Problem statement
Beginning with the line below that contains "Instruction: Expand the" and ending with the line that contains "Open the 백화점", copy every line exactly. Copy nothing else.

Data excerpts
· · ·

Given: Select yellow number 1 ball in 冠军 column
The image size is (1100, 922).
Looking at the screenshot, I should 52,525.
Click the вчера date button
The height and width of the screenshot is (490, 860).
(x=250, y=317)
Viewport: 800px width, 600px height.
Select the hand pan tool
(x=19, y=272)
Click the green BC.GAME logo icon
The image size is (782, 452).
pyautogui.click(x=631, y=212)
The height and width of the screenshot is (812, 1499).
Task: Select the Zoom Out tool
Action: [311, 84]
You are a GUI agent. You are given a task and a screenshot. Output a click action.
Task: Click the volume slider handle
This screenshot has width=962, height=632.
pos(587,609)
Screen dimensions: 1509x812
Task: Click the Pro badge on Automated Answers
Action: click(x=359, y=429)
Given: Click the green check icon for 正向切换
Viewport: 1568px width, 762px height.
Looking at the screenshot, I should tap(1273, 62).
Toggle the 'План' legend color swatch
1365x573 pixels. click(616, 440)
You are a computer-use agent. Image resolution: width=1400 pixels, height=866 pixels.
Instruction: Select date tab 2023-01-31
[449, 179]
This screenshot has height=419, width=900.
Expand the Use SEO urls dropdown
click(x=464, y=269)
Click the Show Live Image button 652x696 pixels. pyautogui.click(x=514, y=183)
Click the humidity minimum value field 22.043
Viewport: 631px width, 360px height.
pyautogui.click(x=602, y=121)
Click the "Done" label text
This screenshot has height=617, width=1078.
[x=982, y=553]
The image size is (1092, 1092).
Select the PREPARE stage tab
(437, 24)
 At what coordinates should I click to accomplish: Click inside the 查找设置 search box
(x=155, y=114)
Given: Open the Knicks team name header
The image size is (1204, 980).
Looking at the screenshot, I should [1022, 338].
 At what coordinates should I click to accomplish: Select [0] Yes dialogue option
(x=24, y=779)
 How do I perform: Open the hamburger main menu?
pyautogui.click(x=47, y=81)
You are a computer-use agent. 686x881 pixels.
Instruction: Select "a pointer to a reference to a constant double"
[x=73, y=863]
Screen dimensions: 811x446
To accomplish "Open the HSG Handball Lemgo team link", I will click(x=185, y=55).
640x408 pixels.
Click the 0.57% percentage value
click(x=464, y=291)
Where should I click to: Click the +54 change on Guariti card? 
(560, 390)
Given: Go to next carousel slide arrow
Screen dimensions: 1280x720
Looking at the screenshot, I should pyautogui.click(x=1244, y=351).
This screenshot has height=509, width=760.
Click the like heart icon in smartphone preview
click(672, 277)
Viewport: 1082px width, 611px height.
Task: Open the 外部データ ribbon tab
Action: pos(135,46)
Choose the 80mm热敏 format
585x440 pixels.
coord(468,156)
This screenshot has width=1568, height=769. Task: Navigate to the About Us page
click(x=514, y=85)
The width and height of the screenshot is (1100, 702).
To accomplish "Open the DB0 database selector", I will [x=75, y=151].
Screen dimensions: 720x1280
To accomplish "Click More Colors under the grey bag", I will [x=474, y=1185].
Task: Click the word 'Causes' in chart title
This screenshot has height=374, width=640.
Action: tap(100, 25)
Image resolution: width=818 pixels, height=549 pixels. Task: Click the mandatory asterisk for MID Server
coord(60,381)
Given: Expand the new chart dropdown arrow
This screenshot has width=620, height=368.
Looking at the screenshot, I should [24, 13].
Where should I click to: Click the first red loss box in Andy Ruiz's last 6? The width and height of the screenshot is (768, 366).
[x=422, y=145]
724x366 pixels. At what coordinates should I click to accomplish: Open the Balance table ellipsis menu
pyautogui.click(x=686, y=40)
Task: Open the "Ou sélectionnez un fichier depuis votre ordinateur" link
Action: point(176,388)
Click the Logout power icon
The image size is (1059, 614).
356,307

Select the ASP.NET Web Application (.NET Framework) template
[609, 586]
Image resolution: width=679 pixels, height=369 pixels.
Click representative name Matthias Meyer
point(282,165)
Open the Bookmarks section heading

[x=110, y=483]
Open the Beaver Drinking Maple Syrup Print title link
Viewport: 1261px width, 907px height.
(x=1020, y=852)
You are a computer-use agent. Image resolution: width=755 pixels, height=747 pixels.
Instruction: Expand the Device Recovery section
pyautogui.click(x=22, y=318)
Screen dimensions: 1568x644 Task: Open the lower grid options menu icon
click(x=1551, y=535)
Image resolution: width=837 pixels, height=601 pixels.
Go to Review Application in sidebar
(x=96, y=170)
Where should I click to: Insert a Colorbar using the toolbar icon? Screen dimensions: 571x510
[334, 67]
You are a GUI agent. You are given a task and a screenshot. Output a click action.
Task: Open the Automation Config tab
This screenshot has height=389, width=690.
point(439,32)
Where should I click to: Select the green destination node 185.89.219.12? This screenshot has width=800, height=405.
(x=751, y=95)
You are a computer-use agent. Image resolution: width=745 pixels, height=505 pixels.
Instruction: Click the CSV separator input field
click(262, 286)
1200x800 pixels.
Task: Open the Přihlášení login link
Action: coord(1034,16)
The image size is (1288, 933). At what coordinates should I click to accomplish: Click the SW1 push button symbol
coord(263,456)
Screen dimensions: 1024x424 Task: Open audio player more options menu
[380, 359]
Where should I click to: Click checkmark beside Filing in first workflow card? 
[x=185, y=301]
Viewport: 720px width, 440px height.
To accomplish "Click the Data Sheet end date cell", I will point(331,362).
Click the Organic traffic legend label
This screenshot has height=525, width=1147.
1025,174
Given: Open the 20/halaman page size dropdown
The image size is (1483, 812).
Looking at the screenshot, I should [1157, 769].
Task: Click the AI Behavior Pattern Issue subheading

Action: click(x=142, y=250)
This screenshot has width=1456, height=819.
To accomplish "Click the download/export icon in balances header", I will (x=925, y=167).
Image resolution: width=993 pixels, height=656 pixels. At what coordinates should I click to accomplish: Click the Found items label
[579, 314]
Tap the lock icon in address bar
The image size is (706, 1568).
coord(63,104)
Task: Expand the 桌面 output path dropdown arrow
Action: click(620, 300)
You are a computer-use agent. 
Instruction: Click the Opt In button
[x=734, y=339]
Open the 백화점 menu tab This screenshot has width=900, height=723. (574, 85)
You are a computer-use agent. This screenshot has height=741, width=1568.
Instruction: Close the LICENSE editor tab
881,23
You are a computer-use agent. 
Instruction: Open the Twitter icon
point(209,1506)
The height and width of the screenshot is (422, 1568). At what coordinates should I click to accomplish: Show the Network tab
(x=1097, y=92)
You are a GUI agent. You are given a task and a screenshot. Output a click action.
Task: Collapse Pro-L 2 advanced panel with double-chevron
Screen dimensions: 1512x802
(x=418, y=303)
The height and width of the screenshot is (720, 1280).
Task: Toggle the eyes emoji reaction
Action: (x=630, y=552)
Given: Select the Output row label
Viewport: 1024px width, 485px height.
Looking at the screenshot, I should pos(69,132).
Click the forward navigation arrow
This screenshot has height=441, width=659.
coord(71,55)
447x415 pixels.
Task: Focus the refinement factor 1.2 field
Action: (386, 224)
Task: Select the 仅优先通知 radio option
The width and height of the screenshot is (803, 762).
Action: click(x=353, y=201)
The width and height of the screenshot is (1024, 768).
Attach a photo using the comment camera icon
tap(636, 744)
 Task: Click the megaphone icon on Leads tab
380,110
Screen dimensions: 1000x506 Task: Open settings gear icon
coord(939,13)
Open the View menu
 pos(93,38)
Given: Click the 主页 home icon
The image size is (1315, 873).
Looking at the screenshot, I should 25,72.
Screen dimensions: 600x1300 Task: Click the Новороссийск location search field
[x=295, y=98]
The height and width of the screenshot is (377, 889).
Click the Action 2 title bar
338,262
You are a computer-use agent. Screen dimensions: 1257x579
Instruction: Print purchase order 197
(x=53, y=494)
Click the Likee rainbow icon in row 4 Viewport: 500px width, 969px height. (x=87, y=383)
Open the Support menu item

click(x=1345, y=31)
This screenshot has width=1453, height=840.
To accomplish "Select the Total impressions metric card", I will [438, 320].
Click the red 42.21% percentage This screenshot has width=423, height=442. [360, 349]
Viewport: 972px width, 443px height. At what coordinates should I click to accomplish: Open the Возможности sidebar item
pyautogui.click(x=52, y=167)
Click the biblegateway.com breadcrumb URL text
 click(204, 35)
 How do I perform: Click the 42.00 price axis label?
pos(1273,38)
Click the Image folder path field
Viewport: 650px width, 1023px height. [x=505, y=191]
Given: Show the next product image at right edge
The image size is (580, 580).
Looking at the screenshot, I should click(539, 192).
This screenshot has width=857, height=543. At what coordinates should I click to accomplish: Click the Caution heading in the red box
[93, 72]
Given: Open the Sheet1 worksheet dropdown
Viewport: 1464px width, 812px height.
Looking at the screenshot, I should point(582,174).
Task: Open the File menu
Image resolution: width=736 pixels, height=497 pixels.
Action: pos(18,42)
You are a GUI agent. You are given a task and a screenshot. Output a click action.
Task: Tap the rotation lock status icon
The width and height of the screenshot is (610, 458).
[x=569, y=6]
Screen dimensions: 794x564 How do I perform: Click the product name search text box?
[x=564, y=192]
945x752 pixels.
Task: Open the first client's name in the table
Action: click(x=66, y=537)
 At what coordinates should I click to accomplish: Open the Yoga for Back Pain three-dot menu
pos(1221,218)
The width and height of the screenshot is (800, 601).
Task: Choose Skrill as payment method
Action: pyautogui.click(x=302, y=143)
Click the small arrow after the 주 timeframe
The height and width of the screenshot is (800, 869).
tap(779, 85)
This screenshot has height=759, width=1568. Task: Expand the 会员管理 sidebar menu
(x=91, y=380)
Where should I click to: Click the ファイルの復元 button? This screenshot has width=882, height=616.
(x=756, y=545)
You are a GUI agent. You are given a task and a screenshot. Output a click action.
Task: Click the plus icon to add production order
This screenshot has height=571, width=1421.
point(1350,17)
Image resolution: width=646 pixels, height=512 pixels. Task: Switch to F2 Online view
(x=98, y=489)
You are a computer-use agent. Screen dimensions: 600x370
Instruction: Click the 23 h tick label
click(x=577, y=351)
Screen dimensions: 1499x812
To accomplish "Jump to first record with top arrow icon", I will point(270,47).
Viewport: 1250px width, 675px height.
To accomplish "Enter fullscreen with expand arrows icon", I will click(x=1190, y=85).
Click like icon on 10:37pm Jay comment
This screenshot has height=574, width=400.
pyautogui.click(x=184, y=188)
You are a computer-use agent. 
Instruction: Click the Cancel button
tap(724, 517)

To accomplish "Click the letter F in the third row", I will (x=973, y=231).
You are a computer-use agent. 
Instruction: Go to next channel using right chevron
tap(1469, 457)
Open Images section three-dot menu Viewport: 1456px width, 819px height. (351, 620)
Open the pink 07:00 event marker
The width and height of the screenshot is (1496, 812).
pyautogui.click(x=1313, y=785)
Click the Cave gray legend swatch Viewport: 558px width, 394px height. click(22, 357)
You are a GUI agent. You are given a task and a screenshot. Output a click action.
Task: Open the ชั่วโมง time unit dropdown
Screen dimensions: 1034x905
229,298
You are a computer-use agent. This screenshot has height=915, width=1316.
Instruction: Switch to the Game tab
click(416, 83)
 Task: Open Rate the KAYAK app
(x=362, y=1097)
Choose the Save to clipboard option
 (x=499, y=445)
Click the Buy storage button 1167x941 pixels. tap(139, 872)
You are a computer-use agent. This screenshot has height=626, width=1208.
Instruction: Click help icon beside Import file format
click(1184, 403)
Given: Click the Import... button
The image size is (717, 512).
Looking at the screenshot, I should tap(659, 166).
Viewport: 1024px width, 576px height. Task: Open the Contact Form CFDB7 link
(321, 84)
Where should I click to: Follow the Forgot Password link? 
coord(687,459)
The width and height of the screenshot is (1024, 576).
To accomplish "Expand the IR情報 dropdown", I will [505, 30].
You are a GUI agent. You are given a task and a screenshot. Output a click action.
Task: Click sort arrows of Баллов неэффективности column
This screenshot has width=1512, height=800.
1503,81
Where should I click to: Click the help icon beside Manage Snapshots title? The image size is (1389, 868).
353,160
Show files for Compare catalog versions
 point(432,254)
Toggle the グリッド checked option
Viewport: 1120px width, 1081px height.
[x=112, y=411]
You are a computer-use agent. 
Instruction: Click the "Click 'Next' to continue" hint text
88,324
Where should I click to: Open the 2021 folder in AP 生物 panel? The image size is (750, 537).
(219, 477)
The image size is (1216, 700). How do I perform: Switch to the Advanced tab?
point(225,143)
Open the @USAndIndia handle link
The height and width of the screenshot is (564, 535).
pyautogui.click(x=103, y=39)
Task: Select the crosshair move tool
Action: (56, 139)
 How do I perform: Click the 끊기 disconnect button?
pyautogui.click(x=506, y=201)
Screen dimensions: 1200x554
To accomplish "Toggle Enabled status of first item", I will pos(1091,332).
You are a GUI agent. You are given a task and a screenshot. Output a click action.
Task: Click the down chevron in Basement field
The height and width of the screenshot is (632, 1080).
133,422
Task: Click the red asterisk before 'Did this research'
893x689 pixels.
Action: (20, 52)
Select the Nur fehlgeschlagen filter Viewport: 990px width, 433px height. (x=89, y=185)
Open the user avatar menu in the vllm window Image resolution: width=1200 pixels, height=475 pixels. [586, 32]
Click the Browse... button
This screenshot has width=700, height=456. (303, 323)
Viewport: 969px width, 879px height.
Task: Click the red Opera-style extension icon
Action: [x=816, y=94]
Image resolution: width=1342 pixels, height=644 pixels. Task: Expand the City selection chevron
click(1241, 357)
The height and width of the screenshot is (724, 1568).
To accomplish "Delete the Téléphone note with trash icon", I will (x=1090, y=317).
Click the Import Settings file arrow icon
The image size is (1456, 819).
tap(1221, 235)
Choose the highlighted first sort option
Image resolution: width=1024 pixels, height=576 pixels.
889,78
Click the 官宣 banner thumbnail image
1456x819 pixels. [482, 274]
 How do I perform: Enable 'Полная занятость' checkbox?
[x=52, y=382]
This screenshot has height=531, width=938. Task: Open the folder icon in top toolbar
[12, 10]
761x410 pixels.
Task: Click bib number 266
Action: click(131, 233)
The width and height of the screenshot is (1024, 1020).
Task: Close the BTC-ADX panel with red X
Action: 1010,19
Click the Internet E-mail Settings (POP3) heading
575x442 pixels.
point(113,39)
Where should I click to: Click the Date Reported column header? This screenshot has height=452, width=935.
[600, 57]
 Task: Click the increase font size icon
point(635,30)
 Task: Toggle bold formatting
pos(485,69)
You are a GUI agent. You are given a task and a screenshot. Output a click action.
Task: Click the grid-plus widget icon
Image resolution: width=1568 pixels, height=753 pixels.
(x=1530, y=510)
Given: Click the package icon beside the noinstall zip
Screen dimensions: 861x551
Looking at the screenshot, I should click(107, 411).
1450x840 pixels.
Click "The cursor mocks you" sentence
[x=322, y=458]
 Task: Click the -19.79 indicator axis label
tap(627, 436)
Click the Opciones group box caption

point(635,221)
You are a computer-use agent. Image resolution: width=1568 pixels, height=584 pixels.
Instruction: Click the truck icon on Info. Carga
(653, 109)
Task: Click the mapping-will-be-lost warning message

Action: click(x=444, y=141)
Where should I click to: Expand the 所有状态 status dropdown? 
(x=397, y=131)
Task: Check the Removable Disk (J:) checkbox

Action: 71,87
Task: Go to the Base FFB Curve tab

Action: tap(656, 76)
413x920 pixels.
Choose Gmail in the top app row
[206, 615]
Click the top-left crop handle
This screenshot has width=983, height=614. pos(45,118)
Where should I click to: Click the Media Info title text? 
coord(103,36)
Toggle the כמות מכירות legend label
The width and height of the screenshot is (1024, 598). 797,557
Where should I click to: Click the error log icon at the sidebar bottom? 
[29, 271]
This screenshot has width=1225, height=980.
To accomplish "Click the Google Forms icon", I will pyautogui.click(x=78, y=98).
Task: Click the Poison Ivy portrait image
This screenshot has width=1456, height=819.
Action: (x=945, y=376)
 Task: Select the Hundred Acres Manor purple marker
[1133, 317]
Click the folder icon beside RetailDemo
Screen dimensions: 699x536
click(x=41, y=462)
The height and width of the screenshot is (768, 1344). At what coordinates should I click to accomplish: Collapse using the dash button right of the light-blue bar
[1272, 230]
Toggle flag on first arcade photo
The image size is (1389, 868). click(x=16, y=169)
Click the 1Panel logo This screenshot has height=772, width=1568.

· · ·

Written answer
Instruction: Expand the Device Recovery section
pyautogui.click(x=22, y=318)
Screen dimensions: 1568x644 Task: Open the lower grid options menu icon
click(x=1551, y=535)
Image resolution: width=837 pixels, height=601 pixels.
Go to Review Application in sidebar
(x=96, y=170)
Where should I click to: Insert a Colorbar using the toolbar icon? Screen dimensions: 571x510
[334, 67]
You are a GUI agent. You are given a task and a screenshot. Output a click action.
Task: Open the Automation Config tab
This screenshot has height=389, width=690.
point(439,32)
Where should I click to: Select the green destination node 185.89.219.12? This screenshot has width=800, height=405.
(x=751, y=95)
You are a computer-use agent. Image resolution: width=745 pixels, height=505 pixels.
Instruction: Click the CSV separator input field
click(262, 286)
1200x800 pixels.
Task: Open the Přihlášení login link
Action: coord(1034,16)
The image size is (1288, 933). At what coordinates should I click to accomplish: Click the SW1 push button symbol
coord(263,456)
Screen dimensions: 1024x424 Task: Open audio player more options menu
[380, 359]
Where should I click to: Click checkmark beside Filing in first workflow card? 
[x=185, y=301]
Viewport: 720px width, 440px height.
To accomplish "Click the Data Sheet end date cell", I will point(331,362).
Click the Organic traffic legend label
This screenshot has height=525, width=1147.
1025,174
Given: Open the 20/halaman page size dropdown
The image size is (1483, 812).
Looking at the screenshot, I should [1157, 769].
Task: Click the AI Behavior Pattern Issue subheading

Action: click(x=142, y=250)
This screenshot has width=1456, height=819.
To accomplish "Click the download/export icon in balances header", I will (x=925, y=167).
Image resolution: width=993 pixels, height=656 pixels. At what coordinates should I click to accomplish: Click the Found items label
[579, 314]
Tap the lock icon in address bar
The image size is (706, 1568).
coord(63,104)
Task: Expand the 桌面 output path dropdown arrow
Action: click(620, 300)
You are a computer-use agent. 
Instruction: Click the Opt In button
[x=734, y=339]
Open the 백화점 menu tab This screenshot has width=900, height=723. (574, 85)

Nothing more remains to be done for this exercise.